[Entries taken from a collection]
Start of Block
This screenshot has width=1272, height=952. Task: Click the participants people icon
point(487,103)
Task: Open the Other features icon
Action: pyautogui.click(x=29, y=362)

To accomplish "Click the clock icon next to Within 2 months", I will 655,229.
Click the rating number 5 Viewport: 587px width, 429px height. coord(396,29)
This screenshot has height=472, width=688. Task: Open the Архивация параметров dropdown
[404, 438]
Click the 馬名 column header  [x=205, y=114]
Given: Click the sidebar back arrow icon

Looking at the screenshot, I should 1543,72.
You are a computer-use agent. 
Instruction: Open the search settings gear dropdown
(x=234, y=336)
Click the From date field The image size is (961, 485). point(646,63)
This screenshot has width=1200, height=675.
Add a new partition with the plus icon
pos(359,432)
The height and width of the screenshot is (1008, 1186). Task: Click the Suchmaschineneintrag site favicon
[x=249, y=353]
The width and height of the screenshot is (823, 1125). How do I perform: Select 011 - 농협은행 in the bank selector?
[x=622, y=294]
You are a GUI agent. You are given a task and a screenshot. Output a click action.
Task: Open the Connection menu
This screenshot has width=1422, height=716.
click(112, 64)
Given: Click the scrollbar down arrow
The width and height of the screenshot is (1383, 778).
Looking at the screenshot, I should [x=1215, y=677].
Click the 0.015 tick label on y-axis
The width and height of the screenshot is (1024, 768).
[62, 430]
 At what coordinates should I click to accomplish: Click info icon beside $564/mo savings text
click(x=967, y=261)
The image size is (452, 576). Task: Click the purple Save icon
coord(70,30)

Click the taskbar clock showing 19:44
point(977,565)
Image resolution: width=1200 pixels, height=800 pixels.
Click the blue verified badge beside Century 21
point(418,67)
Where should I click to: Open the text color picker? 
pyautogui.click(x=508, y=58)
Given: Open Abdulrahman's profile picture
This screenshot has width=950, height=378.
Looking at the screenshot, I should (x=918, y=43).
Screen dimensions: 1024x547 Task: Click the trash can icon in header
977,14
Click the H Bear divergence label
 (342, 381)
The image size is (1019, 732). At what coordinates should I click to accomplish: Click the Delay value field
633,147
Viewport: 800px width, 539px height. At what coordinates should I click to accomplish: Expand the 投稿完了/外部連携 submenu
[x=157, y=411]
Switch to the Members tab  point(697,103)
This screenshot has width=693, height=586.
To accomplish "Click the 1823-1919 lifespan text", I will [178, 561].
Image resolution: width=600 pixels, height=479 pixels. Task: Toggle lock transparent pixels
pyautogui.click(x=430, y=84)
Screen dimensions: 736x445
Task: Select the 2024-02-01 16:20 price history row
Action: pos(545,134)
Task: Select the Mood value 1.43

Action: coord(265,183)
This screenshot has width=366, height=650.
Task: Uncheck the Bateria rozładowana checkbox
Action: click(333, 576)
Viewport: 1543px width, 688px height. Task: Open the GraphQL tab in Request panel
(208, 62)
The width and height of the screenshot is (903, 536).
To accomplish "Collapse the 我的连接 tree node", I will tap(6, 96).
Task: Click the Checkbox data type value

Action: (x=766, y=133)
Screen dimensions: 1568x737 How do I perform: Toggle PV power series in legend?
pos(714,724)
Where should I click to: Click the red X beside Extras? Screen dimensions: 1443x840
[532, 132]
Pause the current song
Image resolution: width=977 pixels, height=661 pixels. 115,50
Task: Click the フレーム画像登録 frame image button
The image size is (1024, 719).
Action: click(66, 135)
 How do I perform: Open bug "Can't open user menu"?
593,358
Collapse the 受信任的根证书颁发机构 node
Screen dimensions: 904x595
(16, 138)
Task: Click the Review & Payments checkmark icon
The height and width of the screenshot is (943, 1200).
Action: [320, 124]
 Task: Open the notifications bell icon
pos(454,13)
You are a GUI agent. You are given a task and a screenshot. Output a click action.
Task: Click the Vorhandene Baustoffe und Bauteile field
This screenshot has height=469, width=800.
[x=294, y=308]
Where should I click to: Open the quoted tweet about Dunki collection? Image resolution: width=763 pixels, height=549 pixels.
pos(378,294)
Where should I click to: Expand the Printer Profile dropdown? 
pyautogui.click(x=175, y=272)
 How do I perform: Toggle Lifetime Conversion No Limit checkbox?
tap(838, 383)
End of Block
WHAT IS EXPECTED:
Where a line of the data above includes "Collapse", copy that line.

RESPONSE BELOW:
To accomplish "Collapse the 我的连接 tree node", I will tap(6, 96).
Collapse the 受信任的根证书颁发机构 node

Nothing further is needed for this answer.